## Source data
::::::::::

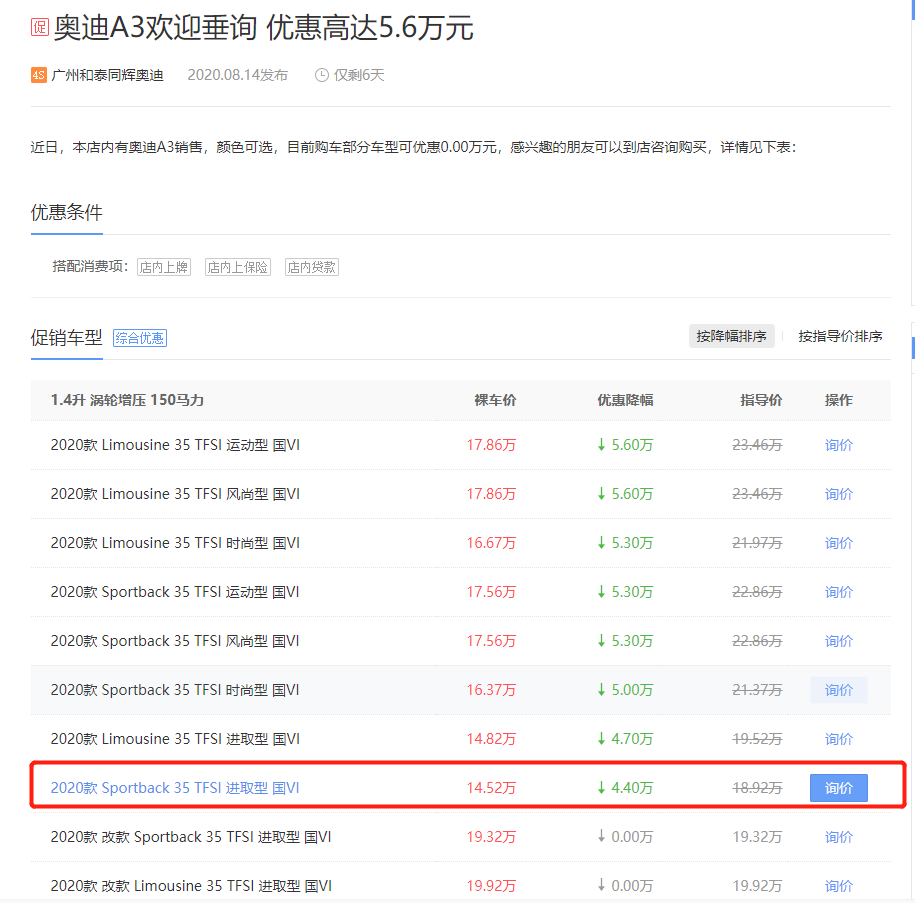This screenshot has width=915, height=903.
Task: Select the 店内贷款 condition tag
Action: (312, 267)
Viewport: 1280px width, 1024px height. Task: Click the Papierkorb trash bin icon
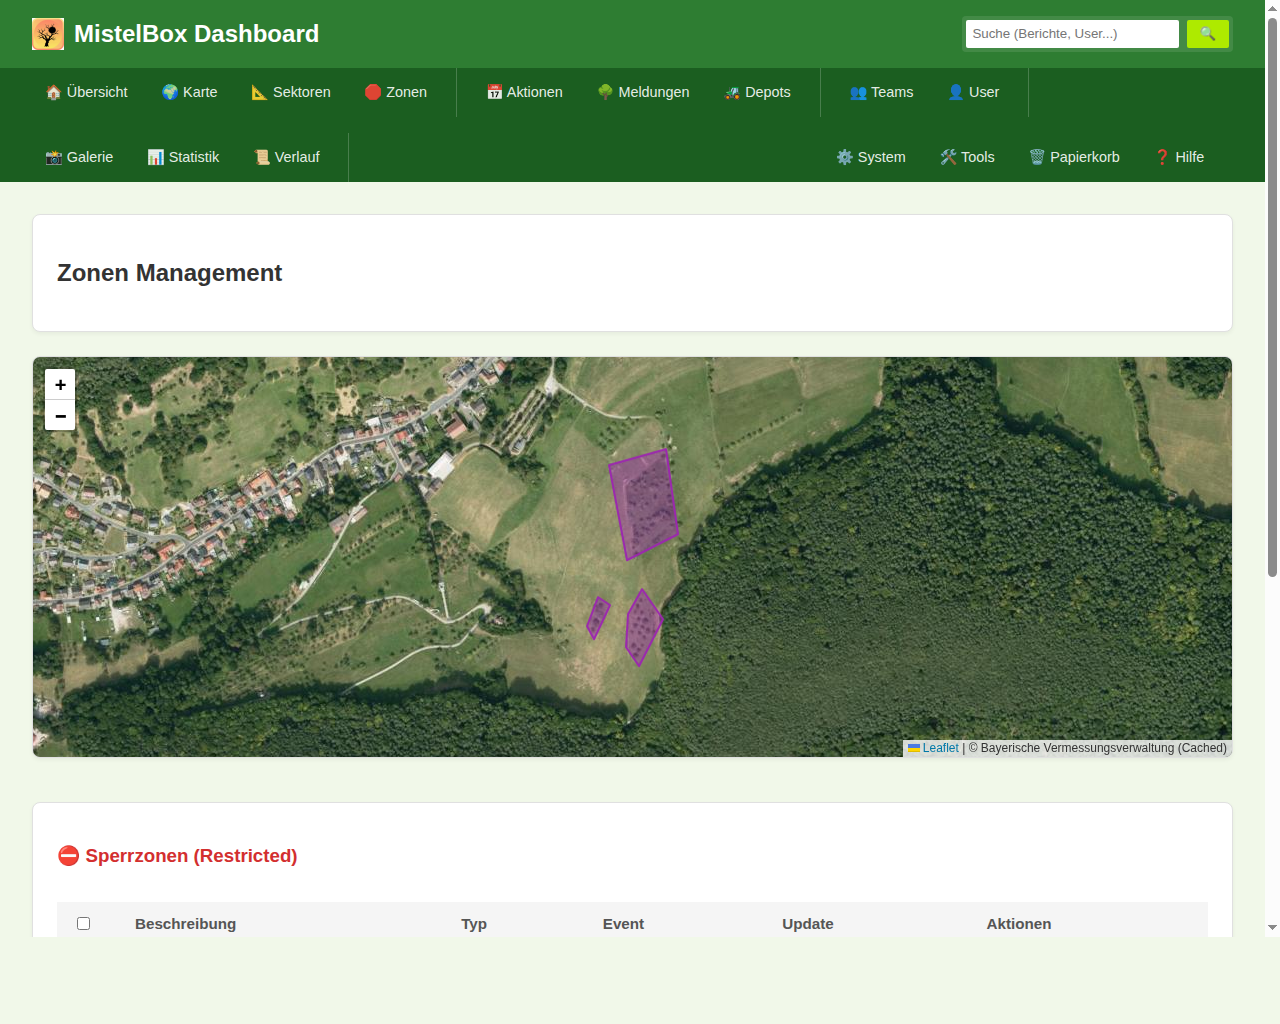(x=1037, y=157)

::::::::::

## Required action
A word-for-word copy of the lines from the one with "Viewport: 1280px width, 1024px" through the last line of the data above is required, with both end lines included and no pictures.

## Solution for this problem
Viewport: 1280px width, 1024px height. Task: Click the Papierkorb trash bin icon
(x=1037, y=157)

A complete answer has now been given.